By Jocelyn Hanamirian

Published: October 1, 2009
A show of cut paper at the Museum of Arts and Design

NEW YORK—After mounting "Radical Lace and Subversive Knitting" and "Pricked: Extreme Embroidery," the Museum of Arts and Design continues its "Materials and Process" series with "Slash: Paper Under the Knife," an exhibition examining cut paper in contemporary art, on view from October 7 through April 4.

The show includes sculpture; floor, wall and ceiling installations; small-scale cutouts; and cut-paper animation. The size and power of the works may shock, perhaps even more than the provocative subjects of Kara Walker’s silhouettes, which are among the pieces on view. Andreas Kocks, of Germany, has envisioned an 18-foot-wide explosion of black paper that mimics paint thrown against a wall, while the Brazilian Célio Braga fashioned funeral wreaths from paper flowers cut from instructions for prescription drugs used by him or his family and friends. In The Story of Art, 2006, Georgia Russell, of Scotland, has neatly snipped the pages of E. H. Gombrich’s canonical tome of that title. Still attached to their cover, the pages burst forth in an explosion of shreds.

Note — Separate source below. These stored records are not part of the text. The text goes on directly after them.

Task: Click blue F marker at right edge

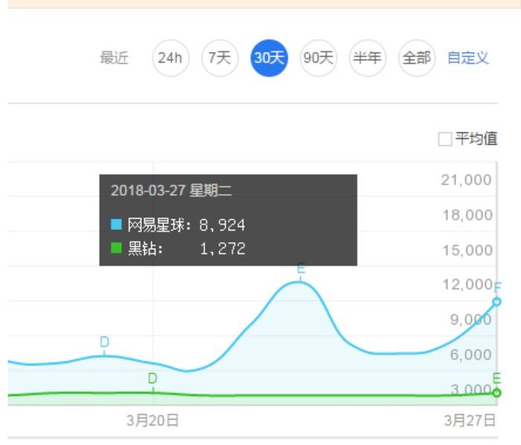Action: click(497, 288)
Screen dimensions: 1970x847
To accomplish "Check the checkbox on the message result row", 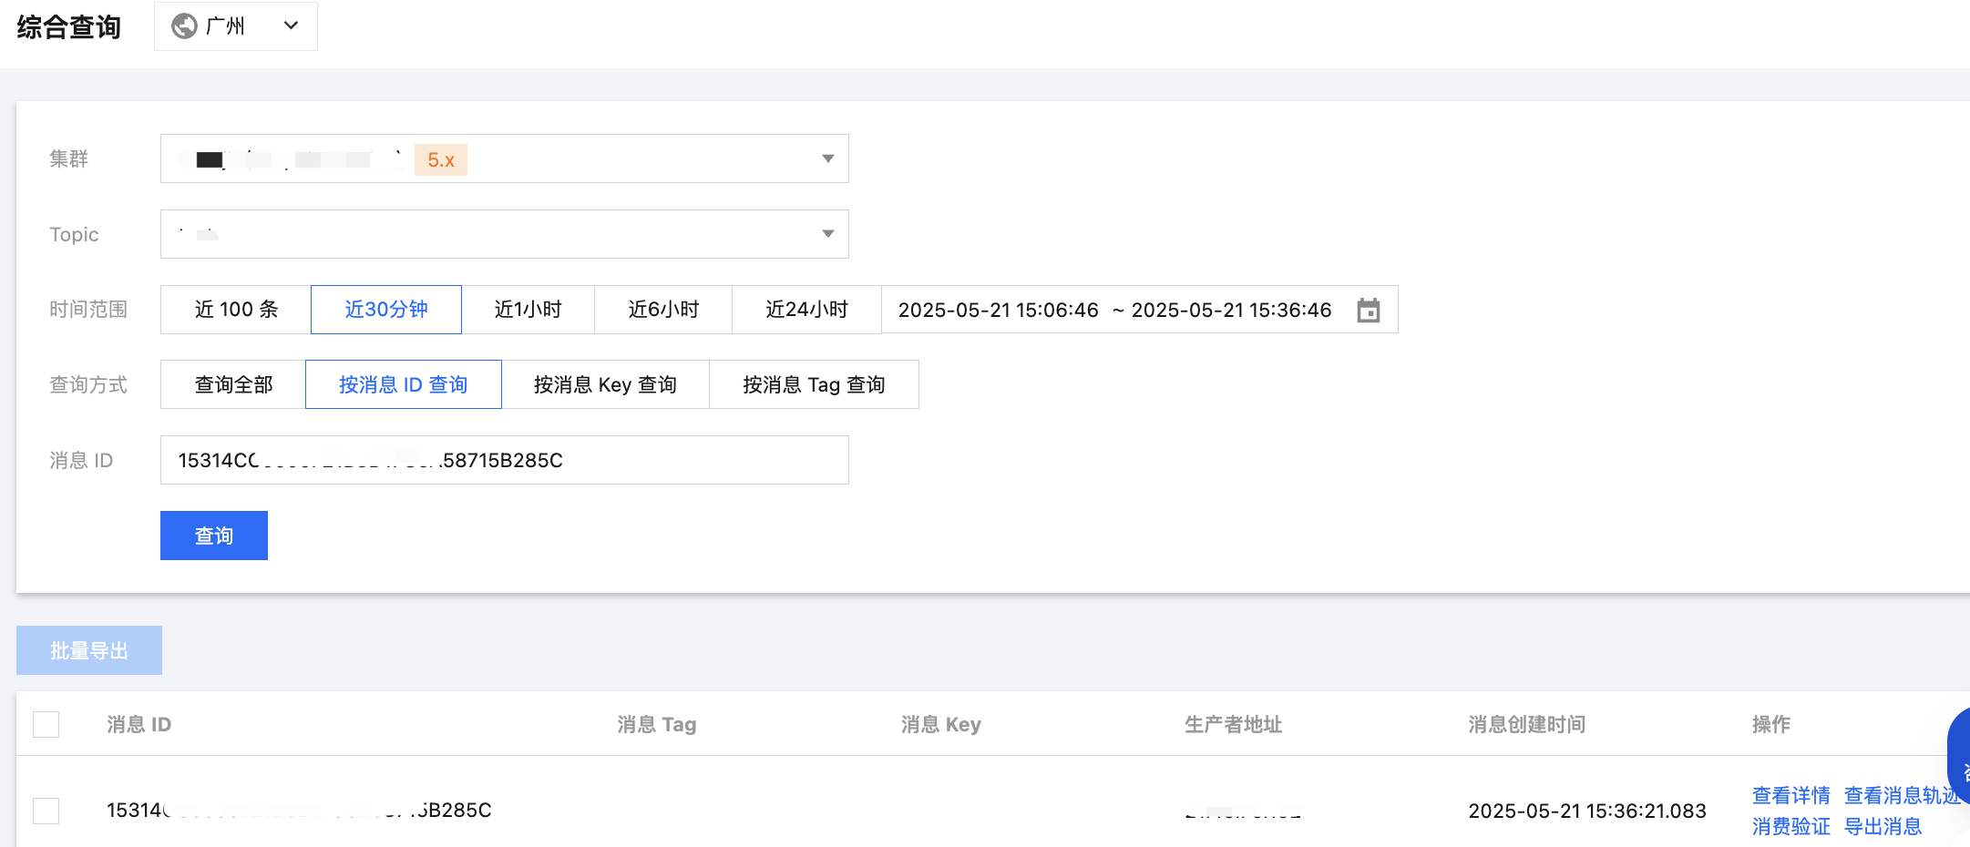I will coord(46,810).
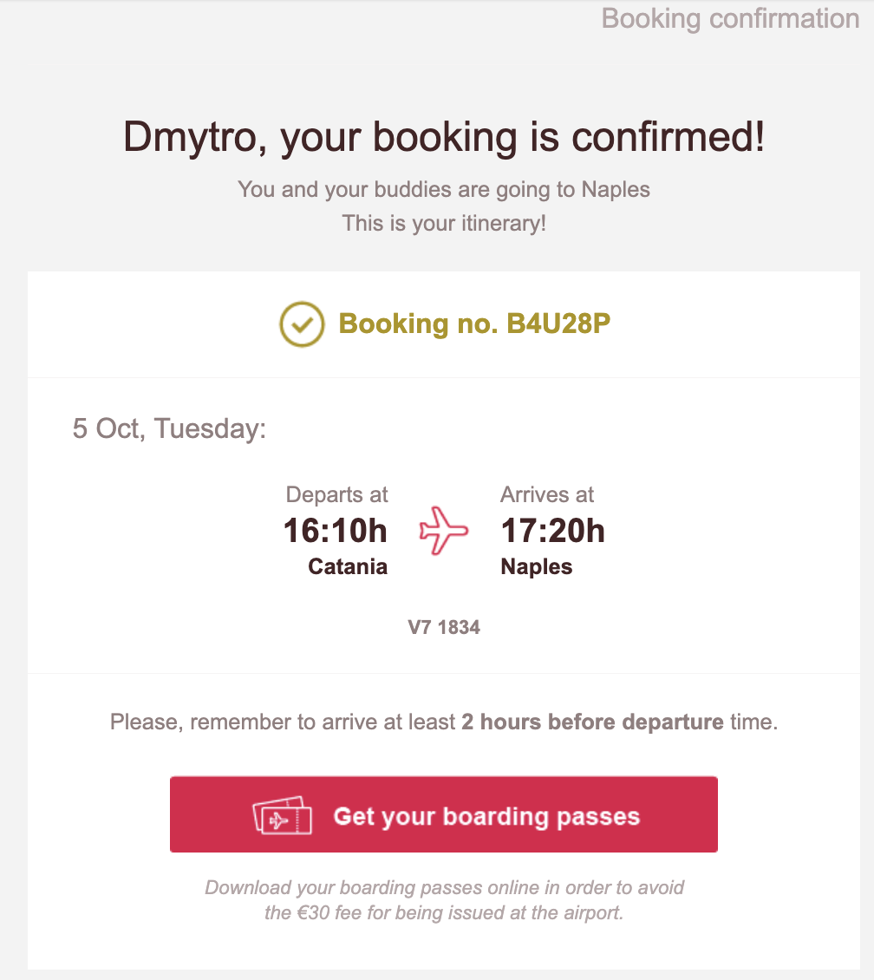This screenshot has width=874, height=980.
Task: Select the bold Naples arrival city
Action: tap(537, 567)
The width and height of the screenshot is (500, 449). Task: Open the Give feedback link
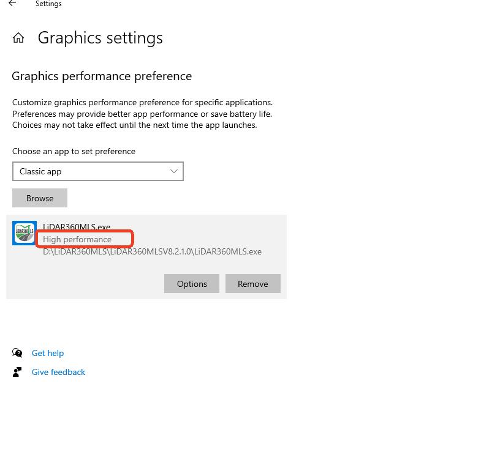[x=58, y=372]

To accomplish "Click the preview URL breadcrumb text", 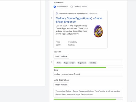I will point(79,13).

Six artists are creating new site-specific works, which can be viewed in the process of installation during the first few days of the exhibition. The French-born artist Béatrice Coron, known for her intricate cut-paper creations, will be installing two, Heavens and Hells, which are part of a series loosely inspired by Italo Calvino’s Invisible Cities. "I think it’s the ordinariness of the medium that gives it its power when artists do something interesting with it," says mad’s chief curator, David McFadden.